La dégradation progressive du clocher s’intensifie depuis plusieurs années. Une restauration est devenue urgente pour préserver l’intégrité de l’oeuvre des frères Perret et garantir la sécurité d’ensemble.

Un projet de restauration a été lancé à l’automne 2017, et  inclut également une restauration des vitraux de la paroi sud. Une équipe associant le diocèse de Saint-Denis-en-France, des bénévoles et l’association RESTAURER, pilote ce projet en lien avec les Monuments historiques (DRAC).

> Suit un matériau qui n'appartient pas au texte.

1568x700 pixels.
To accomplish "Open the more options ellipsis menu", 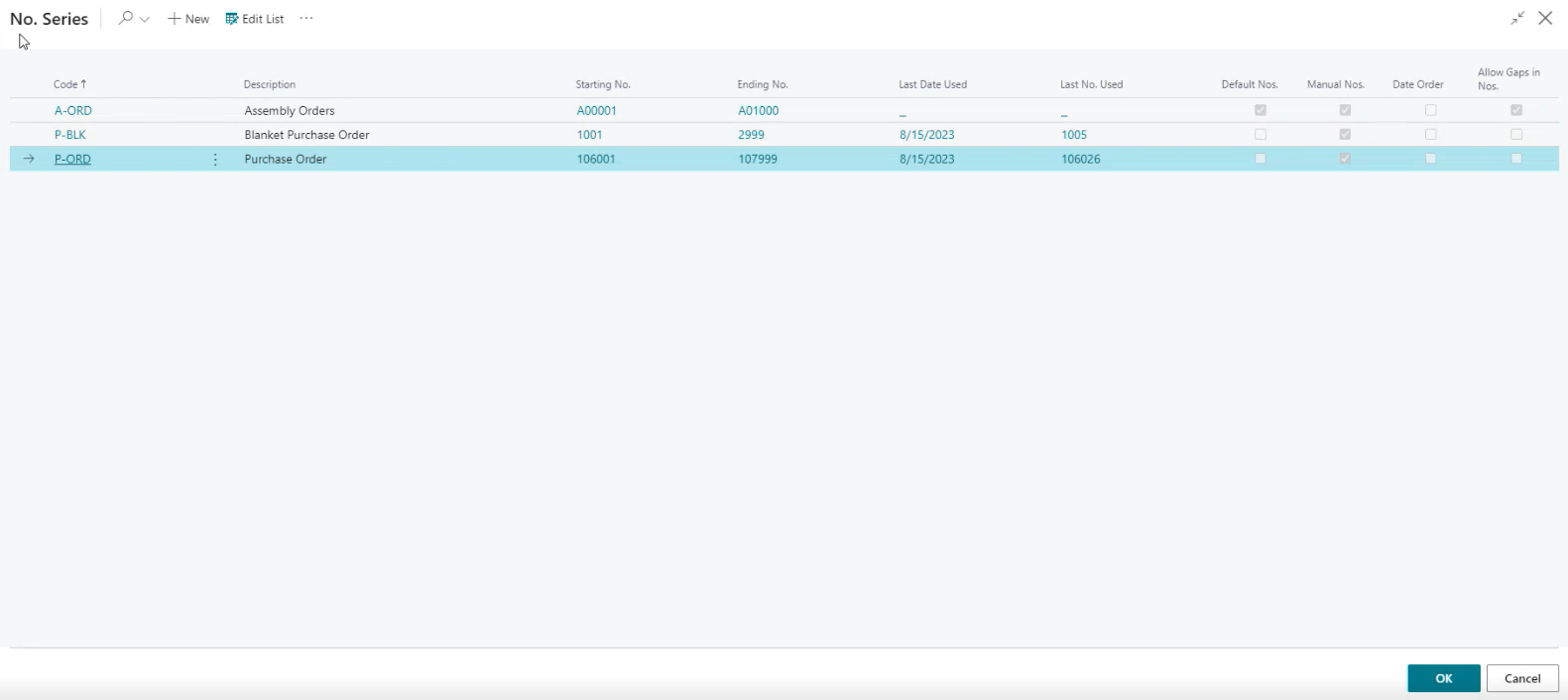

Le montage du financement par subventions publiques est en cours. Une part non négligeable devrait être couverte par des dons et mécènes. Différentes manifestations culturelles sont organisées à Notre-Dame du Raincy afin de susciter et recueillir  des dons auprès de tous ceux qui sont attachés à l’édifice.

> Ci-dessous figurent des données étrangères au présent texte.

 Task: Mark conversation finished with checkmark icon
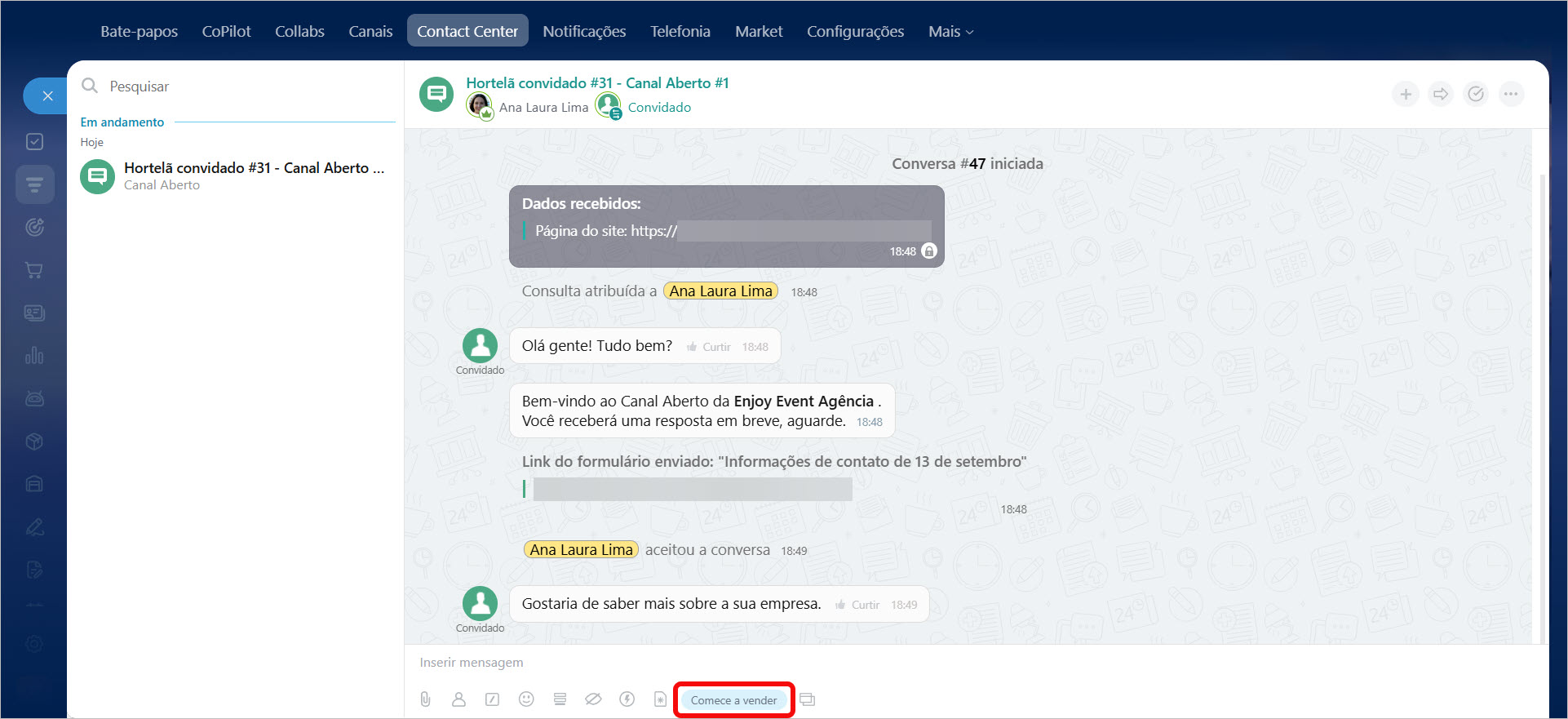pos(1476,95)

En façade sur rue, fers apparents suite à éclatement du béton

Une dégradation progressive et irréversible

Depuis la campagne de restauration de 1991 – il y a donc 27 ans – des dégradations de plus en plus préoccupantes sont apparues au niveau du clocher, sous l’action des intempéries, de la pollution et du vieillissement du béton :

  • des écailles de béton se détachent du clocher, car les fers des armatures se corrodent, le béton se fissure puis éclate en surface. Ceci a conduit à poser un filet de protection à certains endroits, et chaque année, des maçons « alpinistes » procèdent au retrait des morceaux de béton dangereux, au prix d’interventions coûteuses.
  • des infiltrations d’eau venant du haut du clocher ont nécessité de protéger l’orgue.
  • le mastic des vitraux de la paroi sud de l’église craquèle progressivement et n’est plus étanche, en particulier lors de fortes pluies.